→ **GOAL OF THE EXERCISE**
Continue the passage on the origins of the "Miranda Sings" character from its last sentence.

→ **SOURCE**
☆ ☆ ☆ ☆

According to Ballinger, the 'Miranda Sings' videos went from 20 to 100 views to 100,000 in a single day. She started getting more fan mail (and hate mail) than she could read, along with requests to perform on Broadway stages. She was sought out by venues in San Francisco, Los Angeles, London, and even Australia.
"It just exploded," she remembers, still stunned by her sudden popularity.
A Meme is Born
Talk to three people who run in musical theater circles, and at least one (if not all) will be a Miranda fan. A vocal performance major, Ballinger got the idea for the character from girls around her Azusa Pacific University, a small Christian college.
"There were a lot of girls at the school who weren't very talented, but were very cocky and rude about it. That was when YouTube started getting really popular, and I would just see these girls, singing to their cameras alone in their bedrooms. And I just thought it was so stupid," she says.
She became mesmerized by those YouTube videos, especially the ones of earnest musical theater fans, usually teenagers, singing their hearts out to their computer cameras.
"It fascinated me, these kids who would sit in their living room or bedroom or kitchen and sing to the camera, and act out the song fully as though they were onstage," Ballinger says. "Because a lot of musical theater kids... do that alone in your bedroom when you're a kid. But for someone to go and put that online? That's just so embarrassing!"

☆ ☆ ☆ ☆

→ **DATA SEGMENT**
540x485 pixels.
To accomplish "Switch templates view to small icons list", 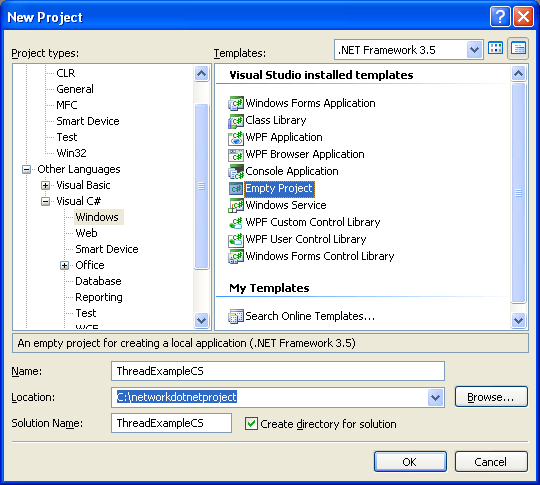I will click(518, 48).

☆ ☆ ☆ ☆

→ **OUTPUT FOR THIS EXERCISE**
Were she real, Miranda would be just that: embarrassing. She's in her mid-twenties and lives with her best friend, her mother, in Tacoma, Washington (where Ballinger's cousins are from). Head severely cocked to one side, she pronounces "singing" with a hard "G" and wears huge, bright red lips drawn to rival a sinister clown's. Her clothes are frightful: collared men's shirts buttoned all the way up; underwear hanging out of her dance leotard.
And then there are her vocals. Miranda never met a note she could actually hit, which requires a surprising amount of work from classically trained Colleen.
"Anyone can sing badly, but to sing badly on purpose and make it believable is harder. I listen for the actual melody in my head, but sing right underneath or above it out loud. It takes a lot of concentration." Miranda's dissonant repertoire is vast, from Beyoncé's "Single Ladies" to Mozart's "Queen of the Night" aria, with a ton of Broadway tunes in between.
But despite her shortcomings, Miranda is unflinchingly confident, wholehearted in her belief that she is gorgeous, talented, and a star.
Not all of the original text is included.